PETKİM’de çalışan Gökhan Kaya festival alanını beğendiklerini ve genel olarak Aliağa’da rahat bulamadıkları gıda malzemelerini aldıklarını söyledi. Kaya, “Burası ihtiyaçlarımız için değil ama tadımlık farklı gıdalar almamız için güzel oldu. Ben tereyağı ve peynir aldım. Fiyatlar makul denebilir ama zaten merak gidermek için aldığımızdan iyi olduğunu düşünüyorum. Bizim evimize haftada bir balık giriyor. Çiftlik balıkları daha uygun fiyatlı oluyor, genelde marketlerden alıyoruz. Tabii güvenilirlik konusunda emin olamıyoruz. Balık nereden geldi, denetleme yapıldı mı? Emin olamıyoruz.
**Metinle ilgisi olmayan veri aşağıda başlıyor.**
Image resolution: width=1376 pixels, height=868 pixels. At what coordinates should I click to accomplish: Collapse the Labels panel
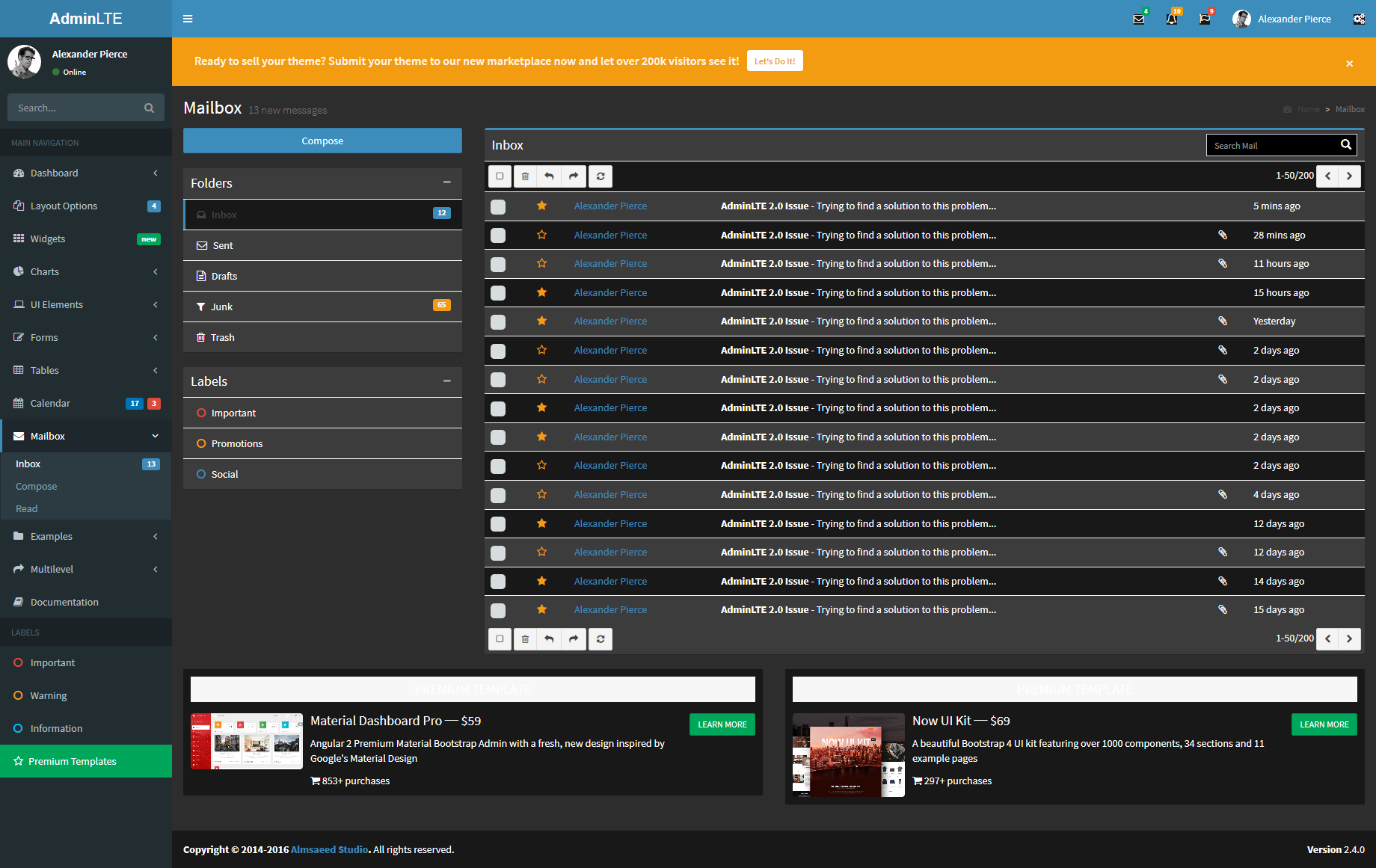446,381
Bence bu konuda bizim balık et gibi temel tüketim maddelerini güvenle alacağımız bir denetim mekanizmasının olması gerekiyor” diye konuştu.
"BALIK PAHALI"
Kızıyla birlikte festival alanında dolaşan Selma Bulgut, “Haftada bir gün balık tüketiyoruz ama ikiye çıkarmamız lazım. Balık fiyatları mevsimine göre bence pahalı, kilosu 25 liradan başlıyor. Biz genelde sardalya, hamsi ve çupra alıyoruz. Eşim barbun yemeyi sever ama onu ancak indirime girdiğinde alabiliyoruz. Evimize bir işçi maaşı giriyor. Temel ihtiyaçlar, çocuğun ihtiyaçları eklenince bazen kendimizden kısmak gerekebiliyor” dedi.
Üç çocuk annesi bir kadın da eşinin işçi maaşıyla anca evin masraflarını karşıladıklarını böyle olunca da balık yemenin lüks olduğunu dile getiriyor.